● **YOUR INSTRUCTIONS**
Reproduce word for word the part of the passage below on maternal obesity and breastfeeding that starts at "Obese women tend to have greater" and ends at "to breastfeed [34].".

● **PAGE EXTRACT**
·····

Yet in some cultures, maternal weight appears to have no relationship with infant feeding. Indigenous women in Canada have high levels of overweight and obesity and high levels of breastfeeding [71].

4. Psychological

Obese women tend to have greater body image dissatisfaction compared with non-obese women [72]. Women with increased concern about their body shape or weight are less likely to intend to breastfeed [34].

Obese women tend to have lower self-esteem [73] and poorer mental health than normal weight women [74]. Obese mothers are more likely to have postpartum depression [18]; depressed mothers are less likely to continue breastfeeding than non-depressed mothers [75]. A small study of obese formula-feeding mothers found that they spent less time interacting with infants over a 24 hour testing period than non-obese mothers [76].

What to do about it?

Clinicians need to be aware that obese women are at high risk of not breastfeeding, yet a recent study found clinicians did not manage obese women differently from normal weight women [26]. A new review of maternal obesity in pregnancy acknowledged "the increased risk of lactation failure and delay in establishing lactation postdelivery" [[77] p1137], yet did not mention infant feeding in their management guidelines. Obese women may experience a delay in the onset of lactation but in supportive environments breastfeeding can be successfully established.

·····

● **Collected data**

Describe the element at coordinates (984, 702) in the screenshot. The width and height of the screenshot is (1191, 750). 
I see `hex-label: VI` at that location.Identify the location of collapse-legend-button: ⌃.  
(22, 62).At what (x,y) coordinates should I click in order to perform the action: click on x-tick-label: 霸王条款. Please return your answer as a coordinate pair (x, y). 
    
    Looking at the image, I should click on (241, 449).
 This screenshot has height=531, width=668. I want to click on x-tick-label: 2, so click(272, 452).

·····

● **ANSWER FOR THIS EXERCISE**
Obese women tend to have greater body image dissatisfaction compared with non-obese women [72]. Women with increased concern about their body shape or weight are less likely to intend to breastfeed [34].